*What is being asked*:
How many lines in the records below contain the string "list", with case counting? Reply with the number alone.
= = =
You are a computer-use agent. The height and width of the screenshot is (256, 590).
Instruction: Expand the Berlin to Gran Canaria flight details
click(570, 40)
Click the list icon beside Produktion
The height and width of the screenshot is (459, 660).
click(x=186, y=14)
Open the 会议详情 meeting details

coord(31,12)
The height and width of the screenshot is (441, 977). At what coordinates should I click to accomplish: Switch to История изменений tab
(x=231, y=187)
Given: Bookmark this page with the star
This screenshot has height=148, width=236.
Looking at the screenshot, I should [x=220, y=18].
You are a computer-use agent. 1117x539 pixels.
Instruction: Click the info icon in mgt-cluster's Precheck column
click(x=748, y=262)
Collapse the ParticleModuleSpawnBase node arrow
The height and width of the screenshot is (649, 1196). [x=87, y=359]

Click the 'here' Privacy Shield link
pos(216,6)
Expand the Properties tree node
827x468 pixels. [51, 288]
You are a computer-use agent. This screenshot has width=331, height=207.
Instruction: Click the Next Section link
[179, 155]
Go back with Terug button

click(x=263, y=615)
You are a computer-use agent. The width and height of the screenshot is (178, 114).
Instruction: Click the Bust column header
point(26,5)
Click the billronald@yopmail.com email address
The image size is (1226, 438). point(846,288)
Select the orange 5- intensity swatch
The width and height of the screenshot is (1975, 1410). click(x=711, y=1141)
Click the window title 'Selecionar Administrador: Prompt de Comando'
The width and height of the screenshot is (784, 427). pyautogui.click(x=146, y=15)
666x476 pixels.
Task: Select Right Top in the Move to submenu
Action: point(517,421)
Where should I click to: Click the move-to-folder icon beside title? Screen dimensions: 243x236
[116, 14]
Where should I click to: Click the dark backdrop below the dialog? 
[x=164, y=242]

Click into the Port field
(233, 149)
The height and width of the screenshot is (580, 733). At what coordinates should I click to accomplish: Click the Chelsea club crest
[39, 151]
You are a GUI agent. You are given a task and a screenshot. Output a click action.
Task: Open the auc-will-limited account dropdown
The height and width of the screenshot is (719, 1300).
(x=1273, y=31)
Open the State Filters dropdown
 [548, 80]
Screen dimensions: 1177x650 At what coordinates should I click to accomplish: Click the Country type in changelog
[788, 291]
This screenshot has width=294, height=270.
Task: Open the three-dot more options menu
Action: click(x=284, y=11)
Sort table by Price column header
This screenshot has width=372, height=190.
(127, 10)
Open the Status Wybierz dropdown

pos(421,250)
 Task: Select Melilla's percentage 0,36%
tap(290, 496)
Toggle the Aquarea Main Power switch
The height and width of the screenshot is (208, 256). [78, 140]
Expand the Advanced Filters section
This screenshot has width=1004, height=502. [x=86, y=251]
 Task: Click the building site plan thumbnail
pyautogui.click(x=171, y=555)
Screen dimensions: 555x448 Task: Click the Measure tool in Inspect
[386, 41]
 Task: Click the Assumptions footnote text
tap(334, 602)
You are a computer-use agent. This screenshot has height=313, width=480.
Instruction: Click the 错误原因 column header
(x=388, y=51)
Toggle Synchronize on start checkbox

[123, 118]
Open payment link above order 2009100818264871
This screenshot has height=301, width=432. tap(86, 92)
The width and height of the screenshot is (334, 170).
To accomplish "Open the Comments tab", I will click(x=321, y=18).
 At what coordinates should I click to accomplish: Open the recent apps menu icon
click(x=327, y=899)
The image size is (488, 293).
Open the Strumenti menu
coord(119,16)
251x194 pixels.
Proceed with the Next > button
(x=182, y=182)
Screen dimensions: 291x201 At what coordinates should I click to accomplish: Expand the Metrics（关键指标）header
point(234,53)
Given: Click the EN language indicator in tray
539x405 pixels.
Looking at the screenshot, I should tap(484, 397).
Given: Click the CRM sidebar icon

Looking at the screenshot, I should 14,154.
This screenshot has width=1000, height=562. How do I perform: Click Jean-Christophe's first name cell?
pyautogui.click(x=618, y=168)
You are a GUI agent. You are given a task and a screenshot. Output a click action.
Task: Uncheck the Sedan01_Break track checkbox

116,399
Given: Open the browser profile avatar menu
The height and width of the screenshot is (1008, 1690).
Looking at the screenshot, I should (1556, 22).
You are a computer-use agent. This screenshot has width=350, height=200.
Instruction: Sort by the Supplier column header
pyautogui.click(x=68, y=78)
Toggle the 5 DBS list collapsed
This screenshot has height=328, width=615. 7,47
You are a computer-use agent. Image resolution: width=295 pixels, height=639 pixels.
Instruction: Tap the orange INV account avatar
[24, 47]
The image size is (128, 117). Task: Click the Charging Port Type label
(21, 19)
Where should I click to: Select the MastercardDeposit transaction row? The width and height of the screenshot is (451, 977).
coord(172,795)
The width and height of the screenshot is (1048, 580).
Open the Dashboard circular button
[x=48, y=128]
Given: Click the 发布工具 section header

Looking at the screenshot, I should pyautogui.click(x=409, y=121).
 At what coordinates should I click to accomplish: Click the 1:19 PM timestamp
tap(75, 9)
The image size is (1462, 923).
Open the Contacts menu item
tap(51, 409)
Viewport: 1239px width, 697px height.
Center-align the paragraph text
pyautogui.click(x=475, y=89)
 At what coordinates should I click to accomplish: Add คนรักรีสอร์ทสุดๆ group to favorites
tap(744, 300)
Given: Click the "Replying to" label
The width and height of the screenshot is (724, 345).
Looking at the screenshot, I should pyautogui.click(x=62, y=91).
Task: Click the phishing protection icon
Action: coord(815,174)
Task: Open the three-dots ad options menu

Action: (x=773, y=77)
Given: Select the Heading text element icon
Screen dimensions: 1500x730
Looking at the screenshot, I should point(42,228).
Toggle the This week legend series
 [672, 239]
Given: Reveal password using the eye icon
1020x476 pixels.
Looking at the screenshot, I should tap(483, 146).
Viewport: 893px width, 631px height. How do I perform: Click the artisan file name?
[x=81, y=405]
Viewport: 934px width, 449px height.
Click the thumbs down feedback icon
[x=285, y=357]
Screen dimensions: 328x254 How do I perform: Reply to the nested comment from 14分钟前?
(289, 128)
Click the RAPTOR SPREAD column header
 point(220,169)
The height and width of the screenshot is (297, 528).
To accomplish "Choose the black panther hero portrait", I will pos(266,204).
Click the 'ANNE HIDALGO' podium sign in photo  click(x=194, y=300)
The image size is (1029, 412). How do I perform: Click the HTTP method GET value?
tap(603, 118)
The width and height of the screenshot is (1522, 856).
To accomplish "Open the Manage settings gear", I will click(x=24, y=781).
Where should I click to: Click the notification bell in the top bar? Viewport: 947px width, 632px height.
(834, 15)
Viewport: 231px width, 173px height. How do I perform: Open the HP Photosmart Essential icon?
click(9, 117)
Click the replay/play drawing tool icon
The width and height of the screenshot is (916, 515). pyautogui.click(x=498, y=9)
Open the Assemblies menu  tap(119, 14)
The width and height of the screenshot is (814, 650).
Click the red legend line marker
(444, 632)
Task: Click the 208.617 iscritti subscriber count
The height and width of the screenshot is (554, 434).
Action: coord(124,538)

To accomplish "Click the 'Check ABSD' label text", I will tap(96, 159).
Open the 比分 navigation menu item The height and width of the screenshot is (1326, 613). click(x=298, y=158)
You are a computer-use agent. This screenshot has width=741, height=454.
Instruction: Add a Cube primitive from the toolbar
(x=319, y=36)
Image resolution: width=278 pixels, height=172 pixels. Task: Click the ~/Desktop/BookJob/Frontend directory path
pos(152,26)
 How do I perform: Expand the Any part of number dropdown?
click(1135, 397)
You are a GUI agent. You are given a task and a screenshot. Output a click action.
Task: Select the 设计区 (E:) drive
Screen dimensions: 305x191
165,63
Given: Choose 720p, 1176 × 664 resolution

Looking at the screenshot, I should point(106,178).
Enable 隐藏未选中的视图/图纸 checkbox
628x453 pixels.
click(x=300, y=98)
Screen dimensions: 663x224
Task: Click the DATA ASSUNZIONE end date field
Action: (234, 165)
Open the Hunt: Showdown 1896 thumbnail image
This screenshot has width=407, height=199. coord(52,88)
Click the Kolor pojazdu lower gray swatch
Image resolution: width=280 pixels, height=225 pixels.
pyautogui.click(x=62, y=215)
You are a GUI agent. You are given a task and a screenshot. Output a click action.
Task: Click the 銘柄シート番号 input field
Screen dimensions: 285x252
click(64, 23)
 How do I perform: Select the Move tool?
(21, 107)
= = =
*Exercise response*:
2